SAN BERNARDINO, Calif. — Stater Bros Markets here said its “dollhouse remodels” are producing only slight sales increases, “but we’re trying to fight off competition and make the stores nicer for customers rather than looking for huge lifts in sales,” Dave Harris, senior vice president and chief financial officer, told analysts Tuesday during a conference call.

 

The “dollhouse” program, which involves minor remodels at stores in the 24,400-square-foot to 30,000-square-foot range, encompassed five stores last year and another 10 through the first half of this year, with 12 more scheduled before the end of the year. 

Jack Brown, chairman and chief executive officer, said the remodeling program is scheduled to be completed by the end of fiscal 2014.

He said Stater will be closing a store here — its first closing in 25 years. “It’s in an area where the landlord was unwilling to spend money to fix it up,” he explained.

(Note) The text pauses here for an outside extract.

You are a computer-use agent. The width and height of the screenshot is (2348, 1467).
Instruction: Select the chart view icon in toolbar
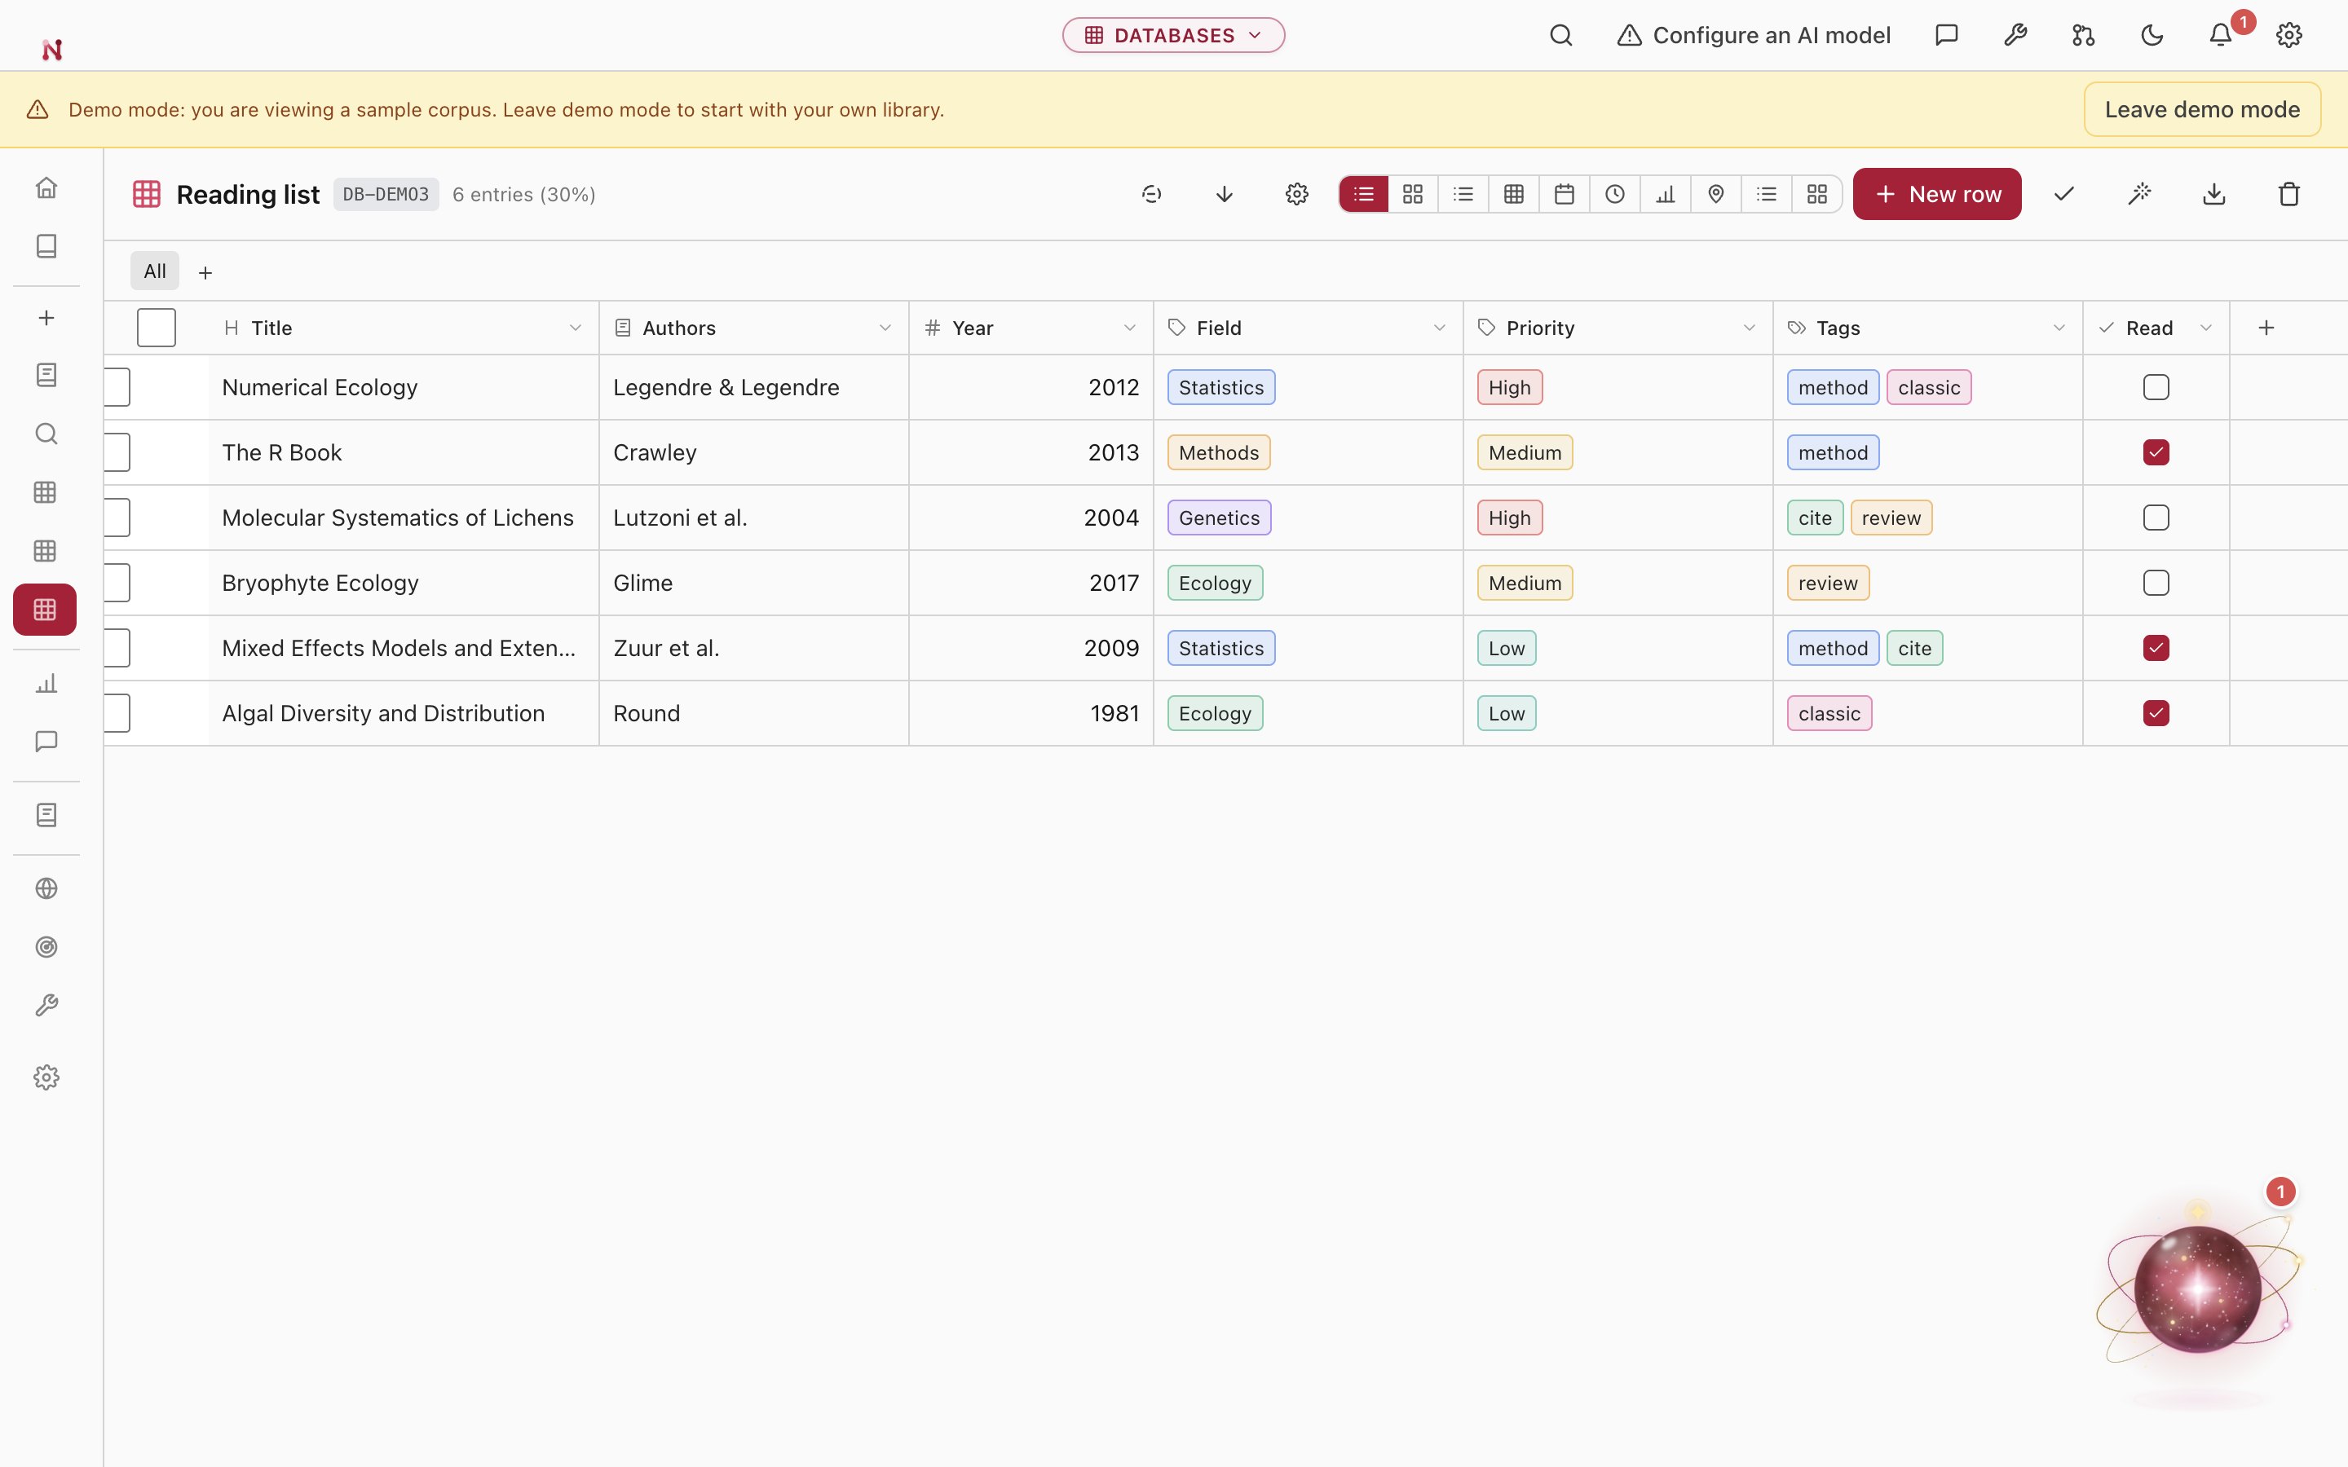1665,194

Stater continues to be the low-price leader among conventional operators, Brown said. In response to a question, he said the chain is priced 6 points below other full-service chains “and probably close to 10 points” above Wal-Mart in certain categories.

For the second quarter that ended March 31, net income fell 29.4% to $11.6 million, while sales rose 2.6% to $961.9 million and same-store sales, excluding the shift of Easter from last year’s third quarter, increased 1.4%. The company said the shift boosted sales in the quarter by approximately $11.3 million.

For the first half, net income dropped 54.6% to $17.1 million, while sales increased 1.7% to $1.9 billion and same-store sales, excluding the Easter shift, rose 1.1%.

The company said it is continuing to sacrifice margin to keep customer counts up while the economy is slow in hopes of retaining those customers when the economy recovers.  As a result, gross margins were down 90 basis points to 26.9% of sales for the quarter and down 102 basis points to 27.4% for the half.